### Document text:
** START **

Strangers to Us All
Lawyers and Poetry

James Francis Burke

(1867- )
Pennsylvania

The Book of Prominent Pennsylvanians 14 (Pittsburgh: Leader Publishing, 1913)

"Burke, James Francis, lawyer, was born, Oct. 21, 1867, at Petroleum Centre, Vetanago co., Penn., of American parentage. His father died in 1875, leaving a widow and three sons, James Francis, John Jay and Edward Clinton Burke. At the age of thirteen young Burke went to Pittsburgh, and obtained employment in a drygoods store. This was not much to his taste, however, and he soon entered the law office of William Scott, general counsel for the Pennsylvania Railroad Co. at Pittsburgh. There he completed a high-school course during the next four years, in the meanwhile studying shorthand under private tutors, with the result that at the age of eighteen he had become one of the most expert stenographers in the United States, and received an appointment as official stenographer of the U.S. court.

** END **

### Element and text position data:
** START **

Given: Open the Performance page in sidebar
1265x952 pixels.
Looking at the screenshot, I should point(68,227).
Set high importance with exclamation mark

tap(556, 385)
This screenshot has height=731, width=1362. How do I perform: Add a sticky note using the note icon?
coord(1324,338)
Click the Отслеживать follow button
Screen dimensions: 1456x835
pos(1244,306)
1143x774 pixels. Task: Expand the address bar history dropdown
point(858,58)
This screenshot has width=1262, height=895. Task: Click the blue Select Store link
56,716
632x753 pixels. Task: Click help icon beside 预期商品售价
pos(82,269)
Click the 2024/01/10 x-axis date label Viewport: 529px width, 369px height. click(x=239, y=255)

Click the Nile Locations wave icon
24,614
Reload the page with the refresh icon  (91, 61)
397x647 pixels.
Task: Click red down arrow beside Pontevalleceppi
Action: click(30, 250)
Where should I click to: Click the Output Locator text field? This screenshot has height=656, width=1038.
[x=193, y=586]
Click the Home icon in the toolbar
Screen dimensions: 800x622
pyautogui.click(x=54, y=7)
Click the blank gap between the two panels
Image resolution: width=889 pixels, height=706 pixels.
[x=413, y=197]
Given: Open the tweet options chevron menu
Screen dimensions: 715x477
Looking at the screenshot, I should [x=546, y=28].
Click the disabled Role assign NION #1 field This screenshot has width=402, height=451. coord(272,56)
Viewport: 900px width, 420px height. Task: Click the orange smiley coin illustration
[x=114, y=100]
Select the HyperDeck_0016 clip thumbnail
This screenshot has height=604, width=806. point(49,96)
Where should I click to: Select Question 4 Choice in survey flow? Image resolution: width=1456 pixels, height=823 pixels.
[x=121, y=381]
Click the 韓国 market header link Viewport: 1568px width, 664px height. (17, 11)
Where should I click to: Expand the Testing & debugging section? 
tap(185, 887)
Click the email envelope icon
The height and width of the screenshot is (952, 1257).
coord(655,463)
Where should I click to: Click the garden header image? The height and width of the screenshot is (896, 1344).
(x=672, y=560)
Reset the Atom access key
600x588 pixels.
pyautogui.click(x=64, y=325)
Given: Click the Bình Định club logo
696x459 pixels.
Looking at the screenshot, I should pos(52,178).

** END **

Return, word for word, the part of the James Francis Burke entry that opens with the words containing "The Book of" and closes with "the U.S. court.". Nothing in the records is needed here.

### Reply to the exercise:
The Book of Prominent Pennsylvanians 14 (Pittsburgh: Leader Publishing, 1913)

"Burke, James Francis, lawyer, was born, Oct. 21, 1867, at Petroleum Centre, Vetanago co., Penn., of American parentage. His father died in 1875, leaving a widow and three sons, James Francis, John Jay and Edward Clinton Burke. At the age of thirteen young Burke went to Pittsburgh, and obtained employment in a drygoods store. This was not much to his taste, however, and he soon entered the law office of William Scott, general counsel for the Pennsylvania Railroad Co. at Pittsburgh. There he completed a high-school course during the next four years, in the meanwhile studying shorthand under private tutors, with the result that at the age of eighteen he had become one of the most expert stenographers in the United States, and received an appointment as official stenographer of the U.S. court.